WRITTEN TASK 1 ▸
Please list the gotchas that the post on switching to Java's regex engine names for moving off Apache ORO.

PROVIDED TEXT ▸
Performance: Switching to Java's Regex Engine

New recipe up on the docs site covering how to switch from Apache ORO to Java’s built-in regex engine:

TL;DR — Add this.regex = { engine: "java" }; to your Application.cfc (available since 5.3.8.79).

Apache ORO was retired in 2010. Java’s java.util.regex is faster, actively maintained, and gives you modern features like look-behinds, named groups, and possessive quantifiers.

It’s not a drop-in swap though — the recipe covers the main gotchas:

  • . no longer matches newlines by default (add (?s))
  • Backreferences in replacements change from \1 to $1
  • $ in replacement strings becomes special
  • ORO-only stuff like \u/\U...\E case modification has no equivalent
  • Curly braces are stricter

We switched the docs build itself over and saw GC parallel phases drop from 244k to 66k and a ~10% build time improvement, mainly from eliminating all the per-call ORO object allocations.

INPUT MATERIAL ▸
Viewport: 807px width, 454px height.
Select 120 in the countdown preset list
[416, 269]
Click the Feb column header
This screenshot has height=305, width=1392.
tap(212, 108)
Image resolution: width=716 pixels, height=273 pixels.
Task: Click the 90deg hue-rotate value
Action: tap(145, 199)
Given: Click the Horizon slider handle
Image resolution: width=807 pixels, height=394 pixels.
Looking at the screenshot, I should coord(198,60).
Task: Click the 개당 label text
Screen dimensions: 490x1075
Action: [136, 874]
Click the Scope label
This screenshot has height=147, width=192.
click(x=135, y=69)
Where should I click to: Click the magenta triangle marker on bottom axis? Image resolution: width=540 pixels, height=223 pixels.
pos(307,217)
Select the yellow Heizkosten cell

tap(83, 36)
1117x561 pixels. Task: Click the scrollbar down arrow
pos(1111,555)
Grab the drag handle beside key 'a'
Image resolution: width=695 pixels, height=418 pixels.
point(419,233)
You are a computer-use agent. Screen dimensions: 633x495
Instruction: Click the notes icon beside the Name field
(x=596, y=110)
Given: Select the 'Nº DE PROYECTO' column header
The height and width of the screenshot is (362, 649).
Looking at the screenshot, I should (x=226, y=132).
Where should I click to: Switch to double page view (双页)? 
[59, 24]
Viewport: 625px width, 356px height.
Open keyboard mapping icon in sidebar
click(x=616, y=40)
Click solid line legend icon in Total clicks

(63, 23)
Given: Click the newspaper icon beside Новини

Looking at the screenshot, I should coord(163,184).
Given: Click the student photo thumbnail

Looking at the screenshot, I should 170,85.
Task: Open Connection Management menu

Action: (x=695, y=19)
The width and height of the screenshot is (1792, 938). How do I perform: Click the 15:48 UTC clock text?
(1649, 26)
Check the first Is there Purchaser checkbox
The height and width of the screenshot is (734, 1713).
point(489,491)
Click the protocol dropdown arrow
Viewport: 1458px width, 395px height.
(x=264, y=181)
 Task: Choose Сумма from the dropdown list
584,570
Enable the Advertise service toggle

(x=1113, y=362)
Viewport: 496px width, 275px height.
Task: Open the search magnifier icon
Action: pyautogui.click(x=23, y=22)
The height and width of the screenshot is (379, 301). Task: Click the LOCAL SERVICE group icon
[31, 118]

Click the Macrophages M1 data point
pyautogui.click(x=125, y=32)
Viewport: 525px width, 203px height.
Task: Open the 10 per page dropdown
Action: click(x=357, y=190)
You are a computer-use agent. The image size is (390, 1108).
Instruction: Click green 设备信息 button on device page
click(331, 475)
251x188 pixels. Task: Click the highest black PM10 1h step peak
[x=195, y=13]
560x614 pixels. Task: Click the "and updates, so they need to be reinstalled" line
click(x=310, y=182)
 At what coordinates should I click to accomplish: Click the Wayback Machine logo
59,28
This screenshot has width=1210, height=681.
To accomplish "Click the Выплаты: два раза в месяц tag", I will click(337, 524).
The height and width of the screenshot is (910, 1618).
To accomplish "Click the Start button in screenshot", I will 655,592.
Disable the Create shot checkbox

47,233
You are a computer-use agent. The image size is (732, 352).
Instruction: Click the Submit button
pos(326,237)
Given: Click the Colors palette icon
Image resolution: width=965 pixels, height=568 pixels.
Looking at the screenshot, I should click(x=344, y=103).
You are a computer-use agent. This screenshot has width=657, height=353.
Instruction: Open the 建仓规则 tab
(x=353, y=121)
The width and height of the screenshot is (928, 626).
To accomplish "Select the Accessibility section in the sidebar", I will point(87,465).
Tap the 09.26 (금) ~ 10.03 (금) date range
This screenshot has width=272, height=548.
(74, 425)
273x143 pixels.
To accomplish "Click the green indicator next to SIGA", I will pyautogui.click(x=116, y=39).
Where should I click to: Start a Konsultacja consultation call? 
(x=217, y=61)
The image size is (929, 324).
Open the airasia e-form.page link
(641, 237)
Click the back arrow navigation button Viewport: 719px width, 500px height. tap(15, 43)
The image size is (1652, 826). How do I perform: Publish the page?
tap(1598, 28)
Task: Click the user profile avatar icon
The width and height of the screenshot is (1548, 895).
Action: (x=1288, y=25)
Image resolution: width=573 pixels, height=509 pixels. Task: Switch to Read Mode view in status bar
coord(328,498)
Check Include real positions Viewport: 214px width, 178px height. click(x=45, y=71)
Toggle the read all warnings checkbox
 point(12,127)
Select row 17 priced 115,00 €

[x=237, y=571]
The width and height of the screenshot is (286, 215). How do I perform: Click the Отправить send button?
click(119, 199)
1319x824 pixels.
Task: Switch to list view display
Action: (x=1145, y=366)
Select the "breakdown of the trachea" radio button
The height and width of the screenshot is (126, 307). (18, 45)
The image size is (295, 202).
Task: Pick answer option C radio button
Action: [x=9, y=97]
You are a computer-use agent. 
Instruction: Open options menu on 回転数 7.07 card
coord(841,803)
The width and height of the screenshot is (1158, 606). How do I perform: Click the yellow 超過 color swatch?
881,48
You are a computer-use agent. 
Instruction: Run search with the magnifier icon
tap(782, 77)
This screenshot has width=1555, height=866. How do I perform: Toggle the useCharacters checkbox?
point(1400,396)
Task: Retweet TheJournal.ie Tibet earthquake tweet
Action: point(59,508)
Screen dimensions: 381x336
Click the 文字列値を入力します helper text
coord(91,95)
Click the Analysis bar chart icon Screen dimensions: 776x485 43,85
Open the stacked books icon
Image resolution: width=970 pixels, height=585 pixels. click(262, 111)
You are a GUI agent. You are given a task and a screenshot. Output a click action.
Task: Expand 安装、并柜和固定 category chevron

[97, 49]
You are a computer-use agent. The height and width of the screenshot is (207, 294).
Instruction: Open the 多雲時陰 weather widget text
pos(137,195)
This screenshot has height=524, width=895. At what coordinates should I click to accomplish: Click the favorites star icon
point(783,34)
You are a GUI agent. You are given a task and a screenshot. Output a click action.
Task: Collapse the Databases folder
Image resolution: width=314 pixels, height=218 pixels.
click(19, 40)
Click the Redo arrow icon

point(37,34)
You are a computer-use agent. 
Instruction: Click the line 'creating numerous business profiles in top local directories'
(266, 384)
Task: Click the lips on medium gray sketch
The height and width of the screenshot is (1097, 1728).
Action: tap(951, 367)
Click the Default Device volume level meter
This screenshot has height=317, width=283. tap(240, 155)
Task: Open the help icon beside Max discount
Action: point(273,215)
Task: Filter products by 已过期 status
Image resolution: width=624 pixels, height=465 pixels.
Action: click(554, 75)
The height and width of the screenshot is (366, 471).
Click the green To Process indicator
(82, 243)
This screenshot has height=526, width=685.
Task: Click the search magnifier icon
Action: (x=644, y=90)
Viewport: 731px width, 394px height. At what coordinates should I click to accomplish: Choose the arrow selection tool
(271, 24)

WRITTEN TASK 2 ▸
Reproduce the entries starting with the line that contains "Given: Click the Horizon slider handle" and going on through the line that contains "click(x=135, y=69)", with both of those lines included.

FINAL RESULT 1 ▸
- . no longer matches newlines by default (add (?s))
- Backreferences in replacements change from \1 to $1
- $ in replacement strings becomes special
- ORO-only stuff like \u/\U...\E case modification has no equivalent
- Curly braces are stricter

FINAL RESULT 2 ▸
Given: Click the Horizon slider handle
Image resolution: width=807 pixels, height=394 pixels.
Looking at the screenshot, I should coord(198,60).
Task: Click the 개당 label text
Screen dimensions: 490x1075
Action: [136, 874]
Click the Scope label
This screenshot has height=147, width=192.
click(x=135, y=69)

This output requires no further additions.